Neusa Maria Guareschi
Conversamos com a Presidente do Conselho Regional de Psicologia do Rio Grande do Sul, a psicóloga Neusa Maria Guareschi, que nos explica o quão difícil é o diálogo entre o Conselho Federal de Psicologia e o Poder Legislativo. Sabemos das dificuldades em serem aprovadas leis, emendas e resoluções, e nos é conhecido também que a Psicologia vem travando uma árdua batalha para defender seus direitos. Assim, vemos a importância de estarmos cientes do caminho que precisamos trilhar para realizar pequenas mudanças em nosso país. Segundo Guareschi nos relata:
1.O debate do conselho de Psicologia deve ser aprovado numa PAF do Sistema Conselhos. As PAFs são assembléias que acontecem todos os anos, onde se discutem questões administrativas e financeiras do Sistema Conselhos.

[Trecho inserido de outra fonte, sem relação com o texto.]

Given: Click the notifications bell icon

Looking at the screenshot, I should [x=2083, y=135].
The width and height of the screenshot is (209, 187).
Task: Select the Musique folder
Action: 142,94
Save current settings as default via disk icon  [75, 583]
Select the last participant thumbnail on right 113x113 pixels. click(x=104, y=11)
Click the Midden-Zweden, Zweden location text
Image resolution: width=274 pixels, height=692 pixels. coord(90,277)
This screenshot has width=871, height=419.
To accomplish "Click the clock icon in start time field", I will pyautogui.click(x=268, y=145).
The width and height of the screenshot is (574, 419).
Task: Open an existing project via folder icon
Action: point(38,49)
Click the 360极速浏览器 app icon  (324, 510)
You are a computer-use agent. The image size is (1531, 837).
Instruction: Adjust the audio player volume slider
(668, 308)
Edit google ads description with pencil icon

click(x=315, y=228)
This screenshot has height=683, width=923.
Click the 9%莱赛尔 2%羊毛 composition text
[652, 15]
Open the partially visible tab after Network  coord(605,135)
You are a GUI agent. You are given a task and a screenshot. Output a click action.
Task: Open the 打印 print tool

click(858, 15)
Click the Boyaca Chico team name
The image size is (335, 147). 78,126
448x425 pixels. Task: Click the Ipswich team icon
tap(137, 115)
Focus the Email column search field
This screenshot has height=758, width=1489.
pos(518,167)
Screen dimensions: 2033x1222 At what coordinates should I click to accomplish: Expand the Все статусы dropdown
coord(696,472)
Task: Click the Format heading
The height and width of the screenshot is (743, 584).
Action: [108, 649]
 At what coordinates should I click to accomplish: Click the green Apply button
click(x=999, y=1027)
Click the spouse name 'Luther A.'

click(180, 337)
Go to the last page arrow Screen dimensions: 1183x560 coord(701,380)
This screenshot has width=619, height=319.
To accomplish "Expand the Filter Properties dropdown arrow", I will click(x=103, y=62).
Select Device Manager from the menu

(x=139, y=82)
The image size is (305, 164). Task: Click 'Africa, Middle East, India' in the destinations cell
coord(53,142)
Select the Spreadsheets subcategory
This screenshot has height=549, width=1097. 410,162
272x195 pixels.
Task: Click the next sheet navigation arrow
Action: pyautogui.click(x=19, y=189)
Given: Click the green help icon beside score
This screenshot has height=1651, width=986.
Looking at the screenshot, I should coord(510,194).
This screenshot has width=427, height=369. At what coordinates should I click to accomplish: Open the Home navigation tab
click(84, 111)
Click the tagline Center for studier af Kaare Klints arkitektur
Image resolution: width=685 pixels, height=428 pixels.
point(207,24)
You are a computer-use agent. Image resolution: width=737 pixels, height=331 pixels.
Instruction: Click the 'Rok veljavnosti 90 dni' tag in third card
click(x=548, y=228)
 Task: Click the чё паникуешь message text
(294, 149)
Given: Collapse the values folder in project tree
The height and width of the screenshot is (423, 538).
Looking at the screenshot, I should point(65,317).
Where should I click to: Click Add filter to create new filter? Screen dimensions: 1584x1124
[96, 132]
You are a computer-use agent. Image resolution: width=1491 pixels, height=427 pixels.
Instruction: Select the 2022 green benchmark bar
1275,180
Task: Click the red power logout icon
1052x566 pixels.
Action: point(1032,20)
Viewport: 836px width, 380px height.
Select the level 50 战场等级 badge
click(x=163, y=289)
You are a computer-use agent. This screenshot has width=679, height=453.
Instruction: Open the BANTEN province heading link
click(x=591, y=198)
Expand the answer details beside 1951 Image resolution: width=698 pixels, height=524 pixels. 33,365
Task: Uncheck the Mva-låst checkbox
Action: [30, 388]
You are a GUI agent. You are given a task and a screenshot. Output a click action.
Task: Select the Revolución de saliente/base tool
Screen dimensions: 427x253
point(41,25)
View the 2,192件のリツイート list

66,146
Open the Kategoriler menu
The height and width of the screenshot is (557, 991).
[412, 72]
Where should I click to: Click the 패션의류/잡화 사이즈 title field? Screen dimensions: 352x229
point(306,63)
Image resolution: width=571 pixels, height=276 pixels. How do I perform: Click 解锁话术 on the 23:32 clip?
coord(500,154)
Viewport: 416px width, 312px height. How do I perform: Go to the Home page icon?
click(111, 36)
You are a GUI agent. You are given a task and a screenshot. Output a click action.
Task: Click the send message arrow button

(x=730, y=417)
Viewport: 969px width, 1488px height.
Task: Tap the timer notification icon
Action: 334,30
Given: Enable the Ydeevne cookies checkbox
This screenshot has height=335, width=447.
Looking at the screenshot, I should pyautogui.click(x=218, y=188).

2.Quando o debate é aprovado, se faz uma resolução do Conselho Federal, onde ele determina um grupo para formular uma solicitação a algum senador ou deputado para uma emenda, um projeto de lei, etc.
3.Correm mais alguns anos para ser ou não votada e aprovada a solicitação.
4.Também pode ocorrer o caminho inverso. A partir de projetos de lei já aprovados o Conselho Federal aprova questões de acordo com esses projetos de lei, como no caso da questão dos homossexuais, por exemplo.
Considerações Finais
Descobertas da ciência e da psicologia modernas, sobre o pensamento. |
Depende de nós pensarmos que a prática da Psicologia não precisa ser sempre a mesma, e sim que ela precisa ser reinventada, questionada, criada, transformada, mudada, dependendo de uma análise, de um contexto, de um processo de significação do que se vive. É um grande progresso que o Sistema Conselhos venha propondo a discussão de diversos temas que atravessam a prática da psicologia no Brasil, mas sabemos que muito ainda precisa ser desenvolvido. É fundamental que participemos das discussões e que levantemos a bandeira da valorização não só das diferenças, ma de nossa própria profissão. Além disso, é de extrema importância que a valorizemos dentro de nós, para que possamos exigir de nós mesmos o que ainda não conseguimos construir.